The crowd demanded action. They called for leadership. They wanted to know what Democrats were doing to protect their rights, the government programs on which they depend and the country’s standing in the world.
There were no easy answers.
“While Democrats are not in power, we are not powerless,” Pettersen said. “It’s all of us working together and keeping this movement and sharing our stories to fight back.”
She said Democrats were filing lawsuits, introducing bills and resolutions, and holding townhalls in an effort at “holding our Republican colleagues accountable.”
The results so far are thin gruel for her voracious constituents.
Last month, Jason Crow’s town hall in Aurora drew an estimated 1,400 people with many more watching in an overflow venue.
While Crow didn’t pretend to have the power to stop the wholesale dismantling of the federal government, he seized the opportunity to rally the crowd.
“I don’t believe that an unelected, unaccountable billionaire who didn’t come before Congress to be accountable should have a right to your information, a right to our payment systems, to be hiring these young, unclear people that used to work for him to access our classified systems,” Crow said.
Rep. Diana DeGette, who along with Sen. John Hickenlooper, has held telephone town halls instead of in-person events, used the vote last week on the bill to increase the debt ceiling as a chance to take a public stand against the administration.
“I voted no on the government funding bill because it will only enable Elon and Trump to further their chaos and confusion while ceding congressional authority to the executive branch. They want to slash Medicaid and VA benefits to give tax cuts to billionaires, and now Elon is talking about cutting entitlements like Social Security. I refuse to vote for a bill that will allow Trump, Elon and DOGE to cut benefits for millions of Americans, fire federal workers at the Forest Service and VA, and further damage our government,” she said.

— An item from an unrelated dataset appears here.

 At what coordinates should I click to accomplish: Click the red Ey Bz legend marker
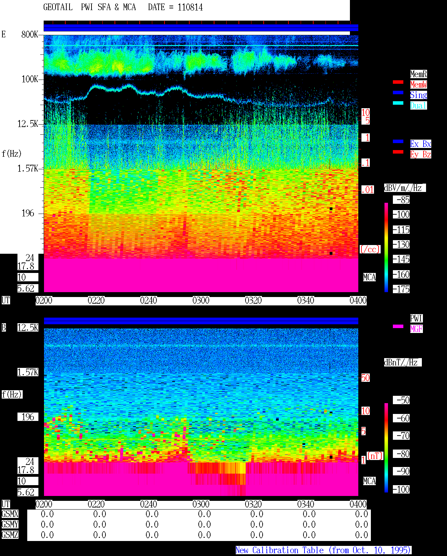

Bennet and Hickenlooper voted no as well, but other Senate Democrats caved and voted for the measure after the minority leader, Chuck Schumer, reversed his position and supported it.
Hickenlooper called it a “dangerous power grab.” Bennet said he opposed it because the Republicans “refused to work with Democrats.”
They lost. It passed.
And the Democrats’ handwringing continued. In an effort to get ahead of the debacle, Bennet has scheduled a series of town halls in Front Range cities this week.
Rallies and news releases can only go so far, though. Many at the town halls said they wanted more.
They want their representatives to articulate a clear vision that confronts the lies and the bigotry coming from the executive branch. They want someone to have the courage to speak up for them. That’s what they thought they were voting for.
And while they wait for that, it’s safe to say the Democrats’ barrage of digital fundraising messages is utterly counterproductive and tone-deaf.
Last week’s email blast from Barack Obama was particularly cringe-worthy: “Today, I am asking you to do something that will give Democrats across the country hope that the next election will be different,” it said, in a fundraising appeal for the Democratic National Committee.
That message and hundreds of others just like it are filling spam folders everywhere.
It’s as if the house is on fire and when you call the fire department, they tell you to send money.
Not helpful.

Diane Carman is a Denver communications consultant.